Exp Dermatol. 2011 Oct;20(10):836-8. doi: 10.1111/j.1600-0625.2011.01324.x. Epub 2011 Jun 26.
Oxidative stress is one of the most important causes of the cellular senescence process. Previous studies showed that β-catenin can regulate FoxO3a and this association was enhanced in cells exposed to oxidative stress. It has also been reported that β-catenin can regulate some senescence-related proteins. We propose that β-catenin may play a crucial role in senescence of normal human primary skin fibroblasts (NHSFs). Here, we explored the roles and mechanisms of β-catenin on H(2)O(2)-induced senescence in NHSFs. β-catenin expression was decreased in NHSFs after H(2)O(2) treatment. Overexpression of β-catenin in NHSFs led to a marked delay of many senescent phenotypes induced by H(2)O(2). Furthermore, overexpression of β-catenin in NHSFs can antagonise the alteration of reactive oxygen species accumulation and some senescence-related proteins expression induced by H(2)O(2) treatment. Our data demonstrated that β-catenin can protect NHSFs from H(2)O(2)-induced premature senescence by alleviating oxidative stress and regulating some senescence-related molecules.

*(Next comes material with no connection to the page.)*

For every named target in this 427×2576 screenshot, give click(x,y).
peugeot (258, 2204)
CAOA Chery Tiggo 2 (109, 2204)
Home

氧化应激是细胞衰老过程的最重要原因之一。以前的研究表明β-catenin 可以调节 FoxO3a,并且这种关联在暴露于氧化应激的细胞中增强。也有报道称β-catenin 可以调节一些与衰老相关的蛋白质。我们提出β-catenin 可能在正常人类原代皮肤成纤维细胞(NHSFs)的衰老中起关键作用。在这里,我们探讨了β-catenin 在 NHSFs 中 H(2)O(2)诱导的衰老中的作用和机制。H(2)O(2)处理后 NHSFs 中的β-catenin 表达降低。在 NHSFs 中过表达β-catenin 会导致 H(2)O(2)诱导的许多衰老表型明显延迟。此外,在 NHSFs 中过表达β-catenin 可以拮抗 H(2)O(2)处理诱导的活性氧积累和一些与衰老相关的蛋白质表达的改变。我们的数据表明,β-catenin 通过减轻氧化应激和调节一些与衰老相关的分子来保护 NHSFs 免受 H(2)O(2)诱导的过早衰老。